Trecho:
....................
A Portaria IPHAN 230/02 é instrumento que efetivamente pode minimizar os danos arqueológicos decorrentes das obras e serviços potencialmente lesivos. Essa Portaria tem por finalidade compatibilizar as fases de obtenção de licenças ambientais com os estudos preventivos de arqueologia. Para isso, estabelece os procedimentos necessários nas fases de licença prévia (LP), licença de instalação (LI) e licença de operação (LO).

Dos artigos 1º ao 4º estão estabelecidos os trabalhos arqueológicos a serem adotados para a composição do EIA/RIMA, e a conseqüente obtenção da Licença Prévia. Entre a finalização do EIA/RIMA e a expedição da Licença Prévia há o momento da audiência pública, no qual todos os estudos ambientais, dentre os quais estão os estudos arqueológicos, serão apresentados e debatidos com a sociedade. Por isso, desde esse momento é cabível a tratativa da questão da educação patrimonial, a ser trabalhada junto como Poder Público local, a comunidade leiga e a comunidade arqueológica, num projeto que deve ser financiado, por força legal, pelo empreendedor.

A importância, para a proteção do patrimônio arqueológico, dos estudos arqueológicos serem sincronizados com as expedições de licenças, especialmente da Licença Prévia, assume maior destaque na consideração da decisão acerca da alternativa locacional e, dependendo do tipo de obra, nas discussões sobre as mudanças de traçado com a finalidade de melhor se atender à tutela dos bens arqueológicos.

Nessa fase inicial, vale destacar ainda a relevância do detalhamento do Termo de Referência para elaboração do Estudo de Impacto Ambiental. A menção genérica que deve ser feita por levantamento do potencial histórico, cultural e arqueológico deve ser substituída por termos mais precisos e detalhados que sejam aplicáveis ao caso concreto e que atendam à proteção do patrimônio arqueológico. Quanto mais claro, objetivo e detalhado o Termo de Referência, maiores serão as chances de sucesso na utilização dos instrumentos judiciais (tutela antecipada ou ação civil pública, por exemplo) e extrajudiciais (assinatura de Termo de Ajustamento de Conduta).
....................
Ordem de trabalho: Apresente a continuação do trecho sobre a Portaria IPHAN 230/02 e os estudos arqueológicos no licenciamento ambiental, a partir de sua última frase.

Dados fornecidos:
....................
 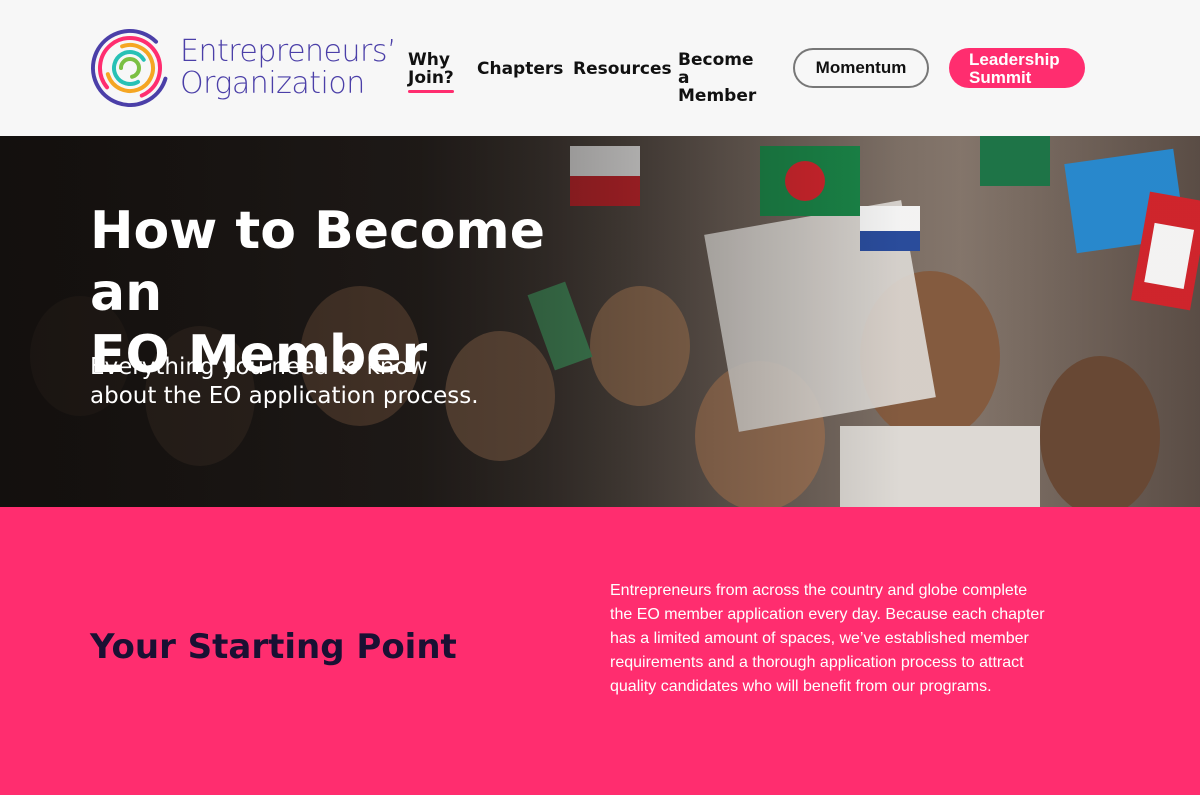 What do you see at coordinates (274, 647) in the screenshot?
I see `section-heading: Your Starting Point` at bounding box center [274, 647].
....................
Resultado do exercício:
Os artigos 5º e 6º da Portaria 230/02 apresentam os procedimentos a serem adotados nas fases antecedentes às licenças de instalação (LI) e de operação (LO). A indicação do art. 5º é de que o Programa de Prospecção preveja também prospecções intensivas nos locais que sofrerão impactos indiretos potencialmente lesivos ao patrimônio arqueológico, tais como as áreas de reassentamento de população, expansão urbana o agrícola, serviços e obras de infraestrutura.

Os artigos 7º e 8º abordam a temática da educação patrimonial, imputando ao empreendedor a obrigação de arcar com os custos financeiros de programas destinados à gestão do material arqueológico resgatado. Esses artigos apresentam um diferencial em relação às diretrizes internas utilizadas pelo IPHAN.

A portaria IPHAN nº 28/03 apresenta novidades que contribuem para a tutela efetiva do patrimônio arqueológico atingido por grandes obras. Nesse sentido, com o objetivo de minimizar os efeitos dos empreendimentos licenciados, os quais não contemplaram patrimônio, o artigo 1º estabelece que os empreendimentos hidrelétricos de qualquer tamanho ou dimensão dentro do território nacional, deverão ser estudados, resgatados e salvos, quando da renovação da licença ambiental de operação.

O IPHAN tem competência para exigir, a qualquer tempo, os estudos arqueológicos que não foram feitos durante o licenciamento, já que a responsabilidade do empreendedor é objetiva e não está elidida pela omissão do órgão licenciador ou por quaisquer outros motivos que tenham suscitado a omissão injustificada da tutela dos bens arqueológicos.

6.4 Princípios do Direito Ambiental

No Direito Ambiental os princípios não possuem uma uniformidade doutrinária na sua identificação e nem no conteúdo jurídico de muitos deles, estão consagrados na Constituição nacional ou em leis, resoluções, declarações extravagantes. Diante disso, iremos elencar e descrever de maneira sucinta alguns princípios que devem ser utilizados na proteção dos sítios arqueológicos.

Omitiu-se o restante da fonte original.